==== DOCUMENT SEGMENT

Breast implants are available as round or shaped implants – which one is right for you depends on many factors such as the result you are trying to achieve, how thin you are, how much breast tissue you have naturally, what shape your breast is and what size implant you want. If you are thin and want a natural result, so that no one knows you have breast implants, a shaped implant may be the best choice. If you have a reasonable amount of breast tissue before the surgery or want more upper pole fullness, then a round implant may be a better choice. Dr Charles Cope will discuss these options with you.
Modern cohesive silicone implants have had a textured surface for 30 years, with far fewer problems than the old type of smooth implants that were used in the 70s and 80s. The commonest cohesive silicone implants used in Australia are produced by Mentor (owned by Johnson & Johnson), and have a long track record. There are newer modern versions of the smooth silicone implants (e.g. those made by Motiva), which some patients are choosing because of the rare risk of BIA-ALCL (breast implant associated anaplastic large cell lymphoma), which is associated with textured breast implants. Dr Charles Cope will discuss these options with you.

========
==== DATASET

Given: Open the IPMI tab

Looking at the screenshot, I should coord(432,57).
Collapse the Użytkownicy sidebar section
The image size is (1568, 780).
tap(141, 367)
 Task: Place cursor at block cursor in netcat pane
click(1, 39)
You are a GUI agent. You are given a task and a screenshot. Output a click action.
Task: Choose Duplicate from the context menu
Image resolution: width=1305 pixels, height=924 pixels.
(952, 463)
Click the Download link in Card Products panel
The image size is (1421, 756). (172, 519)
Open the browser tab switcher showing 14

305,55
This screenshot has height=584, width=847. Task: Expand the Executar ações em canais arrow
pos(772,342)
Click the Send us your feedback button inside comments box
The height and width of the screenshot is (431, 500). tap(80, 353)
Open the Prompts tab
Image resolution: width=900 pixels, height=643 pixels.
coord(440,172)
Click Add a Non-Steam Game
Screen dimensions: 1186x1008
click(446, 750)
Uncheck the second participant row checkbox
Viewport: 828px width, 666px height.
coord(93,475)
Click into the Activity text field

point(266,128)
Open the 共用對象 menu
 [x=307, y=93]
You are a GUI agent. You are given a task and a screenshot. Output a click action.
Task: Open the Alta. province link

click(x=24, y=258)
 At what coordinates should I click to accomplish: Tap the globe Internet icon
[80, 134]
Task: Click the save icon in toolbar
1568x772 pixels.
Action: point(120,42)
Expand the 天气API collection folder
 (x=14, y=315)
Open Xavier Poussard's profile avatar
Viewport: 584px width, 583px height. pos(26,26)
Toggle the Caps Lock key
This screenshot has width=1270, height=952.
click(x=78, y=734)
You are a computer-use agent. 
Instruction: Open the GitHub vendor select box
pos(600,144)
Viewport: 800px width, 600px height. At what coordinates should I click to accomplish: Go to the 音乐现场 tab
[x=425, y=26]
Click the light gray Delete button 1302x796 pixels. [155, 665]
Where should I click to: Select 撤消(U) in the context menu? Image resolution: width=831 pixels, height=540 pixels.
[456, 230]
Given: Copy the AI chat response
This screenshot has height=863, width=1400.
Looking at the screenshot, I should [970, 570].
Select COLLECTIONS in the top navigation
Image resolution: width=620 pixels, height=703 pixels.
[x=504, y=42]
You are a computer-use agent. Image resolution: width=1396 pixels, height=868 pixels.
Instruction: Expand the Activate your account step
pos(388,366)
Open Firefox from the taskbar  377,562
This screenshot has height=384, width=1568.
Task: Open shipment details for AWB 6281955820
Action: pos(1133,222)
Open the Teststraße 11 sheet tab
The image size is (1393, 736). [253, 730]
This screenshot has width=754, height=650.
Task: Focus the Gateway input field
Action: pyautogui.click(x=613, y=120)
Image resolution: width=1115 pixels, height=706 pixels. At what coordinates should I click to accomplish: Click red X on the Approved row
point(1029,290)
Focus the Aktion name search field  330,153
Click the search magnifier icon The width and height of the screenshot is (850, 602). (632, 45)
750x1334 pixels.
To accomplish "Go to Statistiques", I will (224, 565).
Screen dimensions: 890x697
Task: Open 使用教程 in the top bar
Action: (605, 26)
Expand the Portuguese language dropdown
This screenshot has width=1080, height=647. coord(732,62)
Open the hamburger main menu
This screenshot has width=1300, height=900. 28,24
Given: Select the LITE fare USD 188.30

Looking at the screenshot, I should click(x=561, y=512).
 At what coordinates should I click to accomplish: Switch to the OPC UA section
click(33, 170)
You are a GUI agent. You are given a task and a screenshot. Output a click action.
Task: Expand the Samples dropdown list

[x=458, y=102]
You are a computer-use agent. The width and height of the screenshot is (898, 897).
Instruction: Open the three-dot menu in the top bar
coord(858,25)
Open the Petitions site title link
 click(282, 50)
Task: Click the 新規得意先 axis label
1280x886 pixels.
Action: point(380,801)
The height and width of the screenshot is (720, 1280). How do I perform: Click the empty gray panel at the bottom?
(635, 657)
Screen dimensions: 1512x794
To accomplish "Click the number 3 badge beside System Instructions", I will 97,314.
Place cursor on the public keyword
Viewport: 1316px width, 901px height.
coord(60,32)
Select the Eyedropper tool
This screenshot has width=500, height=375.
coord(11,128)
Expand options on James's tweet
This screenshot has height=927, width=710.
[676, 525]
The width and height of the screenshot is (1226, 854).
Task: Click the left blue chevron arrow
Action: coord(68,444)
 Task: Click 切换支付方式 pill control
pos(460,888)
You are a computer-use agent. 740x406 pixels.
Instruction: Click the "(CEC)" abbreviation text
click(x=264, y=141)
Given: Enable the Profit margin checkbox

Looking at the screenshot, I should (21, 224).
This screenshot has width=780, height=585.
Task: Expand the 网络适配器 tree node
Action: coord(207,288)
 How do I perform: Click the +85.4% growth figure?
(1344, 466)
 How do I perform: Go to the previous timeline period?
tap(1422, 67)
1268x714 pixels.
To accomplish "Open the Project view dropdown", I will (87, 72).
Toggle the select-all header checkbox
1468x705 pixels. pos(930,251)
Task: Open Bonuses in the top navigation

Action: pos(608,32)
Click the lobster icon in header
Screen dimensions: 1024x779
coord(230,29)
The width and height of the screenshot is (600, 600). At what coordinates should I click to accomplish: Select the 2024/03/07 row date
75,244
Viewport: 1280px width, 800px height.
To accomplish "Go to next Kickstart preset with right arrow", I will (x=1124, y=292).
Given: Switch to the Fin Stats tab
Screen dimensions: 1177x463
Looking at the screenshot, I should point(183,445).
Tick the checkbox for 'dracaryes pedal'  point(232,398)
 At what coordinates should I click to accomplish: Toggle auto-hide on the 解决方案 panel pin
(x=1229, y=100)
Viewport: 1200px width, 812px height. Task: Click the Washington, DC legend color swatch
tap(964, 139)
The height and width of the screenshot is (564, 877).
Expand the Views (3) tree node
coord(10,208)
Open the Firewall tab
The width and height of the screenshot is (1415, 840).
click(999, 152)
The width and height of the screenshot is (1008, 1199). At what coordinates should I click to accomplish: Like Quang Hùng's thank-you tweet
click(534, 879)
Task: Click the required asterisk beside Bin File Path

========

Answer these questions from the breast implant text.
(a) Which implant type may be the best choice for a thin person who wants a natural result?
(b) For how many years have modern cohesive silicone implants had a textured surface?
(c) Which company owns Mentor?

**ANSWER TO THE PROBLEM**:
(a) A shaped implant.
(b) 30 years.
(c) Johnson & Johnson.